L’avis rappelle le rôle central de l’eau comme boisson de référence et souligne la nécessité de garantir un accès équitable à une eau potable de qualité sur l’ensemble du territoire, tout en encourageant la consommation d’eau du robinet. Il met en évidence les liens entre accès à l’eau, inégalités sociales et choix de consommation. Il souligne par ailleurs l’importance de réduire la consommation d’alcool, au regard de ses impacts sanitaires, sociaux et environnementaux, et aborde les enjeux associés aux boissons sans alcool ou à faible teneur en alcool. S’agissant des boissons sucrées, il renvoie aux analyses développées dans le rapport PNNS 5.

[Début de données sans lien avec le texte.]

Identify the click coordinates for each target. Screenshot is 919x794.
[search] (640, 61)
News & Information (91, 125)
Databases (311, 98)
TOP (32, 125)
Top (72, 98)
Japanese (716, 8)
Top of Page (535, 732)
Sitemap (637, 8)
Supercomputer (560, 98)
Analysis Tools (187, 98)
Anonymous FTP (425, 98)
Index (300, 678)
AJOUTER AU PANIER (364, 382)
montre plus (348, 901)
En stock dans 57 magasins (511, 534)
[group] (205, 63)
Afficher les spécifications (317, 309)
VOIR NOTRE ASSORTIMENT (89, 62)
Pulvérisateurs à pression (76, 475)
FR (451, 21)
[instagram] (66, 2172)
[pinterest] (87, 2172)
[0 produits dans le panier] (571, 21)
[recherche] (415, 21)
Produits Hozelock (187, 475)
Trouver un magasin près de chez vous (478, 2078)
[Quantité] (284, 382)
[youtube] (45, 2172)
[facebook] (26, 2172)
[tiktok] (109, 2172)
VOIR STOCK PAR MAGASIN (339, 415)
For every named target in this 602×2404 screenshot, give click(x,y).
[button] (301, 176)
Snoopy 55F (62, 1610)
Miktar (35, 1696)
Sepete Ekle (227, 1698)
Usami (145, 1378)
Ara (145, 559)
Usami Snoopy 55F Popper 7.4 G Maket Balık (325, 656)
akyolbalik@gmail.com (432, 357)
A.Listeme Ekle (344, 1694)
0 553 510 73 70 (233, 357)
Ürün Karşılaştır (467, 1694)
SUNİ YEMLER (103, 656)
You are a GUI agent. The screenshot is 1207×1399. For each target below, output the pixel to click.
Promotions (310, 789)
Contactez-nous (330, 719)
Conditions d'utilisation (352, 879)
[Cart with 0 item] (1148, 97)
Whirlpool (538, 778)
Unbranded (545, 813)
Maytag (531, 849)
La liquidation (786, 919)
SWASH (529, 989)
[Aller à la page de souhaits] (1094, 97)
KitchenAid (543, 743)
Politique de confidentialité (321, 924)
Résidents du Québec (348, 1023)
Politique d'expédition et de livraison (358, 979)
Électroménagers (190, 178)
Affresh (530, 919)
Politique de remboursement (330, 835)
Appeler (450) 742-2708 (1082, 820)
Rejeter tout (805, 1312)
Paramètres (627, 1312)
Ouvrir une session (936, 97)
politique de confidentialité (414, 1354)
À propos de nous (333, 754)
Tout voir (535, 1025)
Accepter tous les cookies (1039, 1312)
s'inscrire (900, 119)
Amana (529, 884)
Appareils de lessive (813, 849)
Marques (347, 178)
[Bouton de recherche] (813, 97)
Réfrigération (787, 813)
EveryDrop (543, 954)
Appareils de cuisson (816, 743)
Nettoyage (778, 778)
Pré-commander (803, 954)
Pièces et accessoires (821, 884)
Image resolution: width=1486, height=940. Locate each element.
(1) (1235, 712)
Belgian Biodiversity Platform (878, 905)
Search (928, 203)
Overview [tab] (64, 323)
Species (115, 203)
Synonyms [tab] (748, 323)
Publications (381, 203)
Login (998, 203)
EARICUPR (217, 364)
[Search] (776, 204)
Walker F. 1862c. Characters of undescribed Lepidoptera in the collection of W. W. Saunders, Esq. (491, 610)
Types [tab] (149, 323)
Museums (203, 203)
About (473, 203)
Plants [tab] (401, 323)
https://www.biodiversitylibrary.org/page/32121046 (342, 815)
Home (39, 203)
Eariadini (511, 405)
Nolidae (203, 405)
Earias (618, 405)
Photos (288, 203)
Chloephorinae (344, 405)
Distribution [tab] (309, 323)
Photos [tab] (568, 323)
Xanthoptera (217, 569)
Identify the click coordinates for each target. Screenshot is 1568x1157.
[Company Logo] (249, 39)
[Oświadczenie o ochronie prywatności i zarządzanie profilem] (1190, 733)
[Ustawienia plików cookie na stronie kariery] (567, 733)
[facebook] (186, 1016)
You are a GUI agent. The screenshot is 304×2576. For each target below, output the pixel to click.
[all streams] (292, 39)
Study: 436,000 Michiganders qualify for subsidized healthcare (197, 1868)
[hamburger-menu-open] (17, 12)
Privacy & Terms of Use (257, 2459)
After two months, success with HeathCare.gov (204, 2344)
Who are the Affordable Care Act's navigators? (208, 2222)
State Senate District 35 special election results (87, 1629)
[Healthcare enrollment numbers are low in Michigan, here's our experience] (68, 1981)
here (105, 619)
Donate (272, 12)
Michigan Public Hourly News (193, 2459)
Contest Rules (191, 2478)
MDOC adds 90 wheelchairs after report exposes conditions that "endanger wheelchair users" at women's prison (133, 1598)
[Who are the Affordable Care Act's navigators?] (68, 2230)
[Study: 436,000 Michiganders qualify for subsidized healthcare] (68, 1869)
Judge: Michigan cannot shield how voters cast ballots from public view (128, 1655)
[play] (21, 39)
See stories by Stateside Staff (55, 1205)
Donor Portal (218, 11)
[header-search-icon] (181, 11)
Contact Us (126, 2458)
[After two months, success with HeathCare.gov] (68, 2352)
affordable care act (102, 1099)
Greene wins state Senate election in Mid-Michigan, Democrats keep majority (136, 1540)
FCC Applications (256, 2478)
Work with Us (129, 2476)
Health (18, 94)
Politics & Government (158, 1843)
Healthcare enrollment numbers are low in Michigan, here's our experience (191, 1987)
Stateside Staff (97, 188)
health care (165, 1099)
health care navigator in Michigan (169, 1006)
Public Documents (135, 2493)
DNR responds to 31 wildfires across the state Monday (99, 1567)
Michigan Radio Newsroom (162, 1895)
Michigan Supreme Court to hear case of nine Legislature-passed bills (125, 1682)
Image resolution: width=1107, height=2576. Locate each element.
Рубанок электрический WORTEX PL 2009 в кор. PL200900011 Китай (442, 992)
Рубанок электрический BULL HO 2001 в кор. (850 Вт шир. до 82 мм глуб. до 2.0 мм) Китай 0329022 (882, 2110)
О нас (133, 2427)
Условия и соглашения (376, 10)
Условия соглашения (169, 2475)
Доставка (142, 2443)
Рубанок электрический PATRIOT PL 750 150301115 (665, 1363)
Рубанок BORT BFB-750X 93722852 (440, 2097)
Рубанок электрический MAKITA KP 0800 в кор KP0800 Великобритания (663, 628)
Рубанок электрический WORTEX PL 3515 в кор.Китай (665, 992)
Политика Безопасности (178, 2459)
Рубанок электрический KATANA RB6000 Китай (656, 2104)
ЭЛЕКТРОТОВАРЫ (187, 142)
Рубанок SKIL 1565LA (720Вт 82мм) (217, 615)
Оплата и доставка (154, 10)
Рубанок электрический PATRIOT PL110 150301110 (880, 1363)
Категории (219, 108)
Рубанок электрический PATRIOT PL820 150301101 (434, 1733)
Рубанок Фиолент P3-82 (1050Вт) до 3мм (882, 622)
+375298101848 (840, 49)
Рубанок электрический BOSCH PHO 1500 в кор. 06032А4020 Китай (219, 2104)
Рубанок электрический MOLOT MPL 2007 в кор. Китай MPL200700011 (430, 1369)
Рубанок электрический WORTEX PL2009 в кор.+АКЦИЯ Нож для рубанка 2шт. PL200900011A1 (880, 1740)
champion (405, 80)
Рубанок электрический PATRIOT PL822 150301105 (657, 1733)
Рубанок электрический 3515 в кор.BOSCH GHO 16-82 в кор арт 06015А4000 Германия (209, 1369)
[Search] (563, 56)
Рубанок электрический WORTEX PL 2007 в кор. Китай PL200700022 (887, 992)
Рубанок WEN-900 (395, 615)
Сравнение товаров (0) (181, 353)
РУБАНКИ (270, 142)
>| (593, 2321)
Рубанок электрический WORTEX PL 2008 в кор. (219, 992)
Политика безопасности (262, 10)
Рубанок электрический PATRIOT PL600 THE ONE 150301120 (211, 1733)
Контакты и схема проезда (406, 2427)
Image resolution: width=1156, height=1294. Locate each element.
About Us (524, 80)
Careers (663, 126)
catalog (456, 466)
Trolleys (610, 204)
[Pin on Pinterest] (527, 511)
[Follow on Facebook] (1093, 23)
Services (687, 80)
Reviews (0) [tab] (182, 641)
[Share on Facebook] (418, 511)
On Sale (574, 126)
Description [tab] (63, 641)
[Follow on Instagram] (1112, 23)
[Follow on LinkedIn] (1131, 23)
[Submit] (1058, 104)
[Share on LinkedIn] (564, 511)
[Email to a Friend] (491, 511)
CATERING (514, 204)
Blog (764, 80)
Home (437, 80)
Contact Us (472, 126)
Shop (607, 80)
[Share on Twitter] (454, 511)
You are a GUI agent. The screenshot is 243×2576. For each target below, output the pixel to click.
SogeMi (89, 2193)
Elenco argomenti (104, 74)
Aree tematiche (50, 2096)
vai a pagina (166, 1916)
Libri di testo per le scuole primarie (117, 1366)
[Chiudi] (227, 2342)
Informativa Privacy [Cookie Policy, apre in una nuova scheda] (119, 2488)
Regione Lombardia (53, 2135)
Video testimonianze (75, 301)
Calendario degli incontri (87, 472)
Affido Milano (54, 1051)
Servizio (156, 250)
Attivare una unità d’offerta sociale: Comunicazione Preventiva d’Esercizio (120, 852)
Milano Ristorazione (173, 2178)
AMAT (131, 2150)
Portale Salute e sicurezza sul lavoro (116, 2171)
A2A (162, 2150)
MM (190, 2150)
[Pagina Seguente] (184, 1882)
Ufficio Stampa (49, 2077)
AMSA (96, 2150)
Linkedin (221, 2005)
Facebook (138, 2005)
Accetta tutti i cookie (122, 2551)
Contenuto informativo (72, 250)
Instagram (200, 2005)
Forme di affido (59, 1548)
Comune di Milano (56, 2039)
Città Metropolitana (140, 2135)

Les recommandations formulées portent sur des repères généraux de consommation visant à promouvoir des choix favorables à la santé et à l’environnement. Elles ne traitent pas de manière exhaustive les questions toxicologiques spécifiques relatives aux différents types d’eaux ni les problématiques cliniques liées à la dépendance à l’alcool, qui relèvent de cadres et de dispositifs dédiés.